Pada bulan yang sama, tim kampanye Trump hanya mampu menghimpun dana US$43 juta (Rp 652,3 miliar) dan membelanjakan US$61 juta (Rp 925,3 miliar), antara lain untuk iklan sebesar US$47 juta (Rp 712,9 miliar) dan direct mail sebesar US$ 10,2 juta (Rp 154,7 miliar). Tim Trump masih punya dana cadangan sebesar US$135 juta (Rp 2,05 triliun).
Meskipun demikian, Trump unggul dalam penggalangan dana melalui super PAC (Political Action Committee) berkat dukungan dari sejumlah milyarder pro-Trump seperti Timothy Mellon, Miriam Adelson, Diane Hendricks dan lain-lain. Hanya saja, kampanye melalui PAC memiliki banyak keterbatasan seperti tidak boleh berkoordinasi langsung dengan capres dan rate iklan yang jauh lebih mahal.
Tim Kampanye Harris Kelola Sendiri Tim Lapangan, Trump Andalkan Outsourcing
Bagian terpenting dalam kampanye pilpres adalah mengajak para pendukung capres dan undecided voters untuk mencoblos. Aktivitas ini sering disebut kampanye GOTV atau Get Out the Vote.

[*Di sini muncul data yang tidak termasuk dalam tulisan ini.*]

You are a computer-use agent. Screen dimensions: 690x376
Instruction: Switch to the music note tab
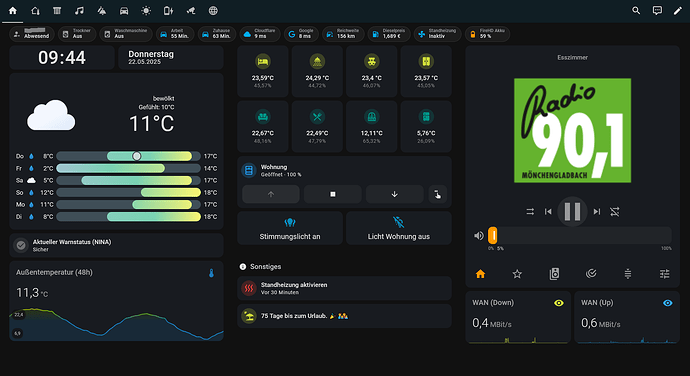point(79,11)
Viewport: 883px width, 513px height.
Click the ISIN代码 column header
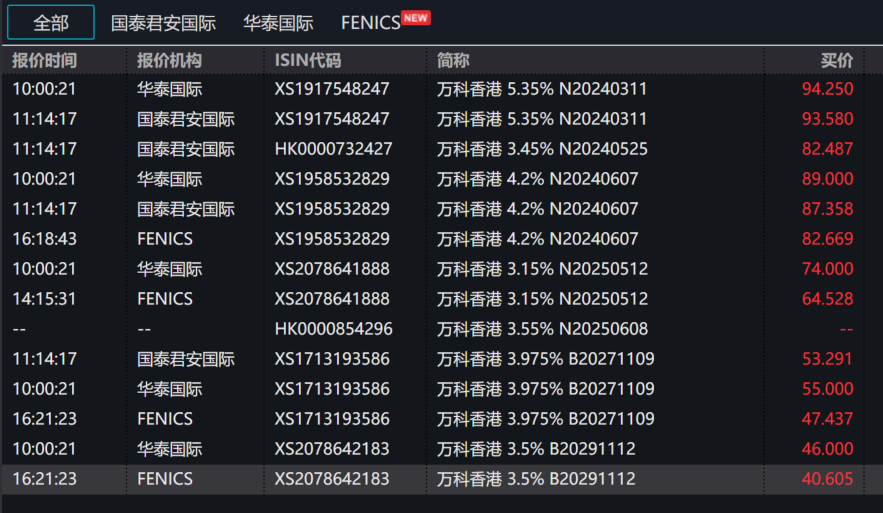[x=307, y=60]
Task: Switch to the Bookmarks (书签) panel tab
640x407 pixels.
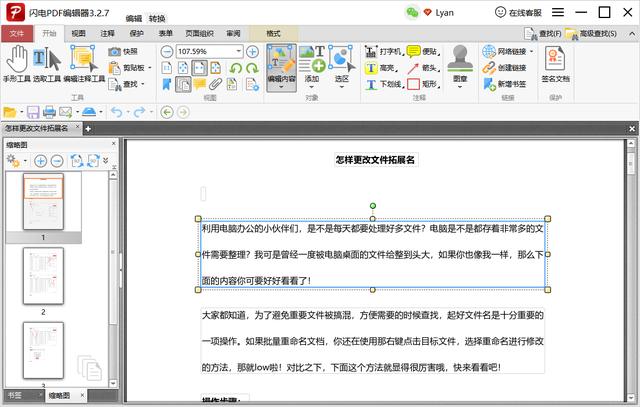Action: coord(16,396)
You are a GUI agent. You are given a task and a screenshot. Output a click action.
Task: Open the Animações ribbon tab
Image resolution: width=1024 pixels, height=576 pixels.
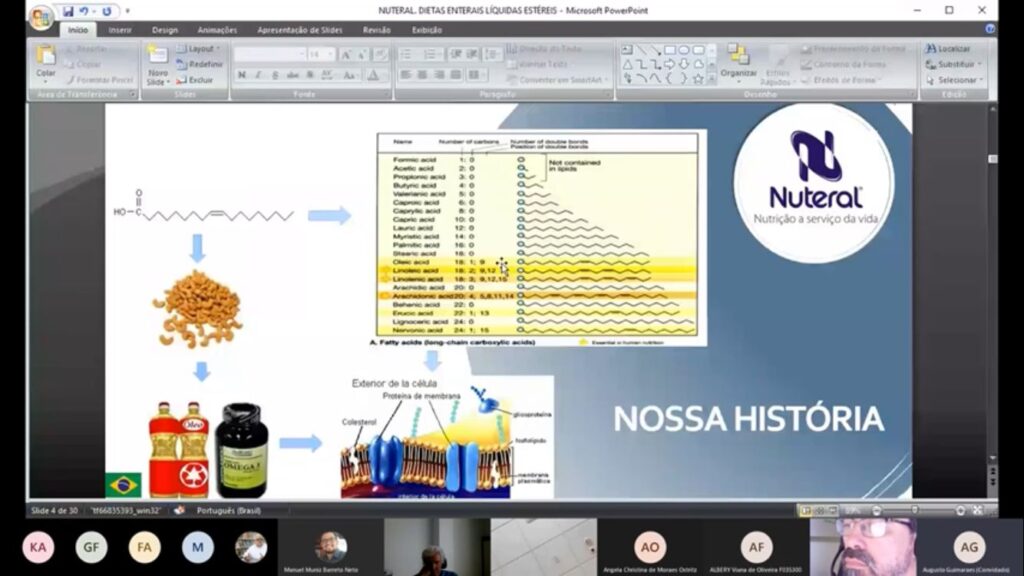(217, 30)
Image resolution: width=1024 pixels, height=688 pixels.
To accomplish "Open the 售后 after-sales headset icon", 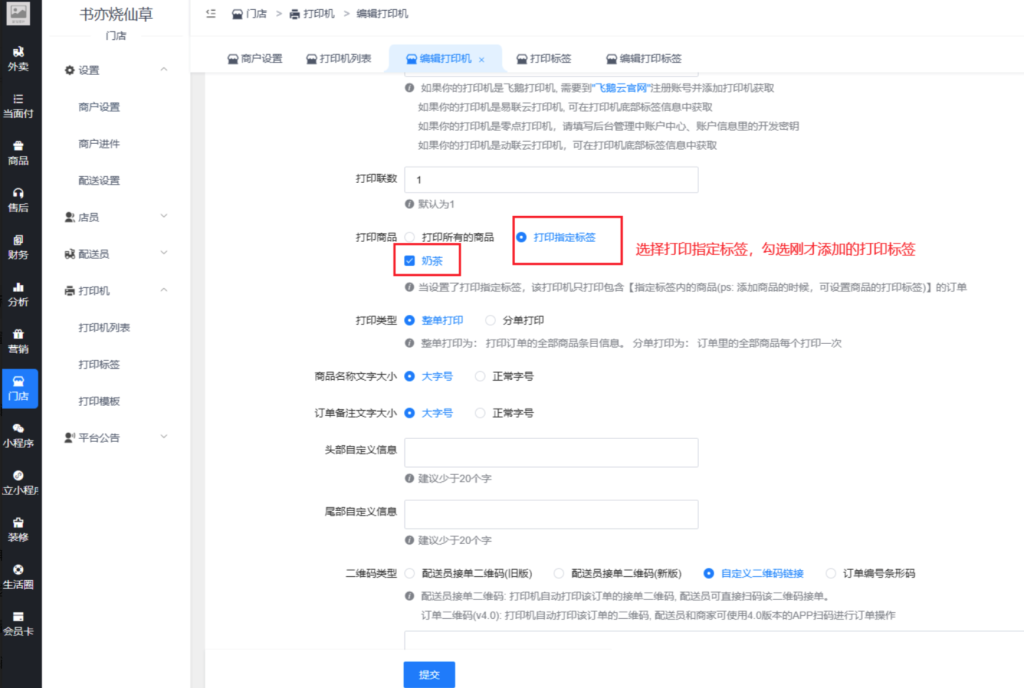I will click(x=19, y=198).
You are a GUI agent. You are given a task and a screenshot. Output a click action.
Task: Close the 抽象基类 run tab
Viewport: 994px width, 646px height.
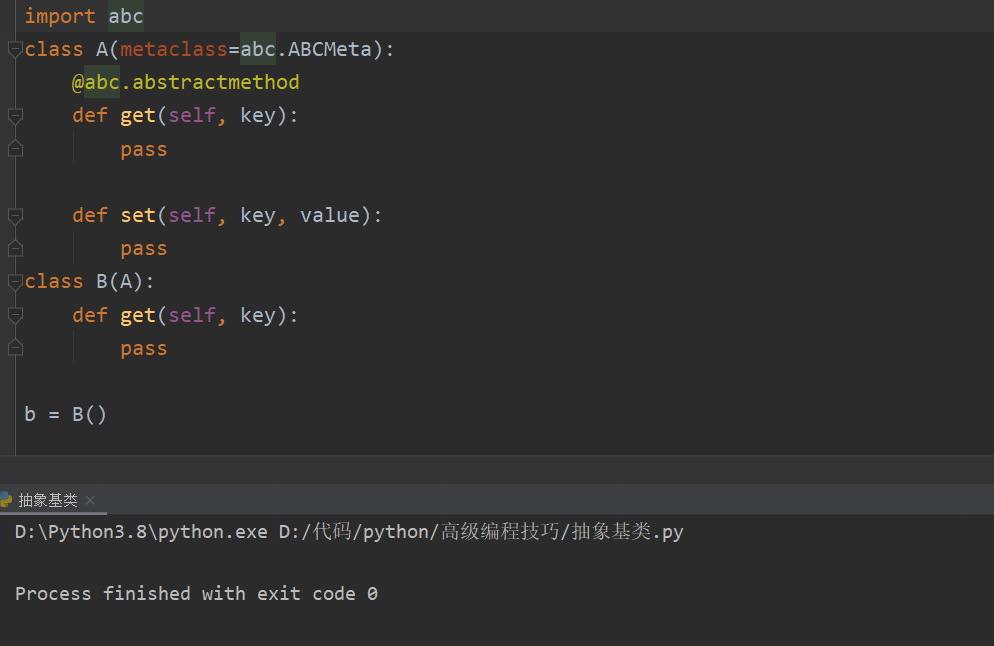[x=89, y=499]
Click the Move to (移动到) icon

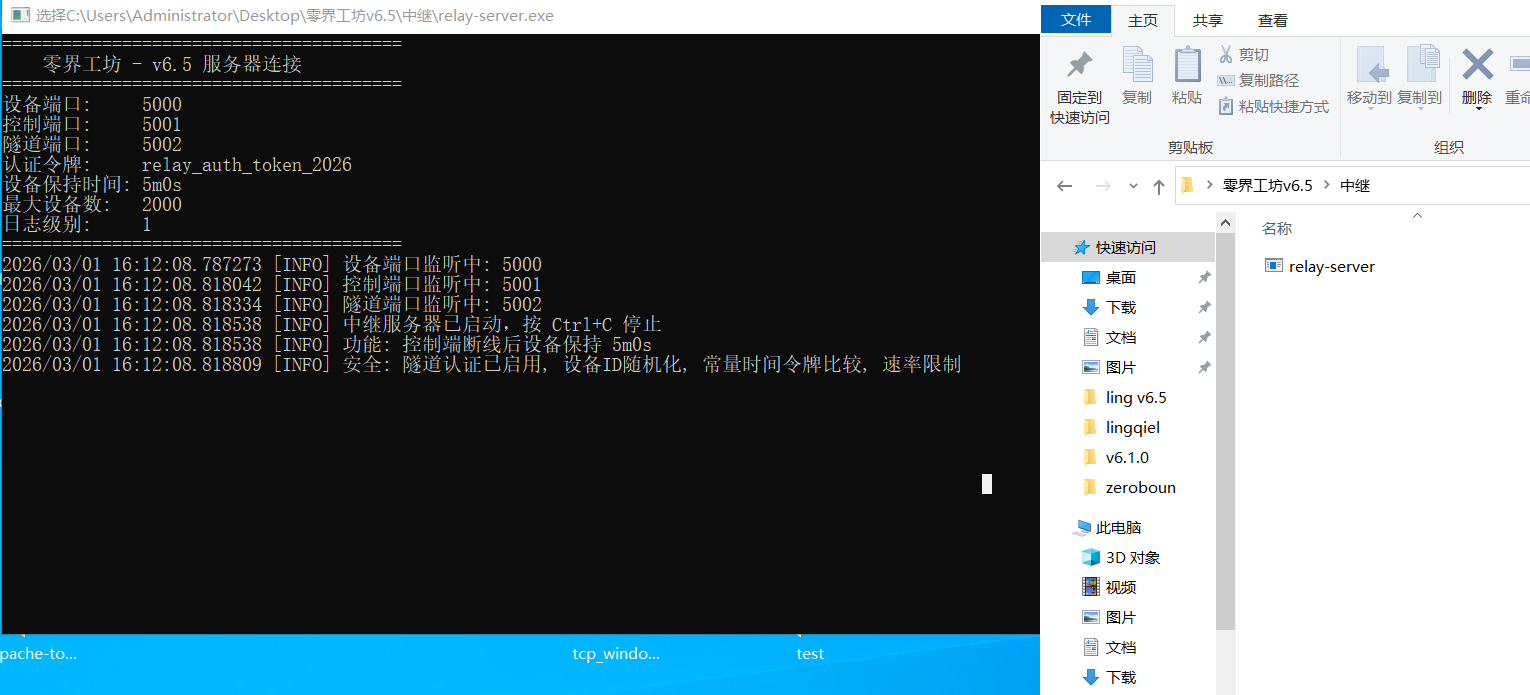1370,66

Dalam GOTV tim capres atau relawan akan mengubungi para pendukung dan undecided voters melalui telepon, pesan teks maupun langsung melakukan kunjungan dari rumah ke rumah.
Dalam pilpres kali ini, tim kampanye Harris dan Trump menggunakan pendekatan berbeda dalam aktivitas GOTV mereka. Menurut laporan AP, tim Harris masih mengandalkan metode tradisional yakni mempekerjakan pegawai yang digaji dan merekrut banyak relawan di seluruh swing states, serta mengawasi kerja mereka secara langsung, berkoordinasi dengan tim Democratic National Committee (DNC). Harris mempekerjakan 2.200 staf lapangan yang ditempatkan di 328 kantor di tujuh swing states, ditambah dengan puluhan ribu relawan.
Sedangkan Trump mempercayakan aktivitas GOTV ini kepada pihak komite aksi politik atau PAC yang mencakup Turnout for America, Turning Point Action, America First Works serta America PAC yang didirikan oleh Elon Musk, dengan dukungan dana ratusan juta dolar. Republican National Committee (RNC) juga mempekerjakan staf lapangan, tapi jumlahnya jauh lebih kecil yakni hanya 350 orang, 50 orang diantaranya di swing state terpenting, Pennsylvania.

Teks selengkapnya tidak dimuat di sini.